The intent suggested by David in Psalm 101 is important. He said, “I will set no wicked thing before mine eyes.” The verb set suggests an act of will.
Where are We Now?
In our culture it may be impossible to prevent wicked things from finding their way before our eyes. Dr. Pitirim A. Sorokin of Columbia University wrote the following fifty-eight years ago: “A consuming interest in sex has so penetrated our national culture that it has been estimated we encounter some kind of sexual lure every nine minutes of our waking day” (Dr. Pitirim A. Sorokin: Time Magazine, 11 Jan. 1954). Every nine minutes! And this was in 1954. Where are we now?
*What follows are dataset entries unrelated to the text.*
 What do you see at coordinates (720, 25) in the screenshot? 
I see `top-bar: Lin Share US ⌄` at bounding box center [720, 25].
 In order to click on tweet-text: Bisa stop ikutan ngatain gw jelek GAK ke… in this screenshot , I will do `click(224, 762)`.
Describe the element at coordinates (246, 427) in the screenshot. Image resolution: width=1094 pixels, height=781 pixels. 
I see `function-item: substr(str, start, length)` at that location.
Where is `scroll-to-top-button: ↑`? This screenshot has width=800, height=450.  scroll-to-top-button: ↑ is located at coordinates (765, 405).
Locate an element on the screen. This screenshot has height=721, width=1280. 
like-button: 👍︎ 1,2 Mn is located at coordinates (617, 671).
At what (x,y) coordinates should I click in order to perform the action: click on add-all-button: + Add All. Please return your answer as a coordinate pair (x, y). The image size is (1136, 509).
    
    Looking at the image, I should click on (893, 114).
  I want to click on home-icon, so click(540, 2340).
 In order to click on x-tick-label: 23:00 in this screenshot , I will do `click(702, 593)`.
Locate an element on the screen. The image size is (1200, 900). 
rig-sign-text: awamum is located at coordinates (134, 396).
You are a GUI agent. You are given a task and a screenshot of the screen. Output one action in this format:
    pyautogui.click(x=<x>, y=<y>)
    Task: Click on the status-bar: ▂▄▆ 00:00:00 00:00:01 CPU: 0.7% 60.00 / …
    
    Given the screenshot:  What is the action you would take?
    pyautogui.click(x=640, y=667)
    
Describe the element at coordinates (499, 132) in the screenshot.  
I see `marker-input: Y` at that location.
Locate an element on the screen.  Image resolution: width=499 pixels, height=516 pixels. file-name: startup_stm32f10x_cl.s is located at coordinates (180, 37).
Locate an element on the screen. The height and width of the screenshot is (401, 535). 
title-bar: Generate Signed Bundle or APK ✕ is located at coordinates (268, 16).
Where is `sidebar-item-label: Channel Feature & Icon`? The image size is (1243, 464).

Ezra Taft Benson, a former President of the Church of Jesus Christ of Latter-day Saints, mentioned a young man who remarked “that if he quit reading books, watching TV, seeing movies, reading newspapers and magazines, and going to school, there was a chance he might live a clean life” (Improvement Era, December 1964, p. 1068). This was in 1964. Where are we now?
Immoral imagery is so pervasive that in the most inopportune of moments, and with an absolute absence of intent, such things can find their way before our eyes.
But we must not set them before our eyes. We must turn our eyes away when we are surprised by evil, and we must never, ever, seek it and set it where we cannot miss it.
The Miraculous Eye
Douglas L. Callister spoke of the eye. “With its 107 million cells, connected to the brain by over 1 million neurons, the eye is more perfect than any camera ever invented. It caused Charles Darwin to humbly admit, “That the eye with all its inimitable contrivances . . . could have been formed by natural selection, seems, I freely confess, absurd in the highest sense” (Ensign, January 2008, p. 69).
God gave us our eyes, with all their miraculous powers. We must insure that what we allow before them does not lead us away from Him.
“The light of the body is the eye,” Jesus taught. “If therefore thine eye be single to the glory of God, thy whole body shall be full of light. But if thine eye be evil, thy whole body shall be full of darkness” (Matthew 6:23-23, JST).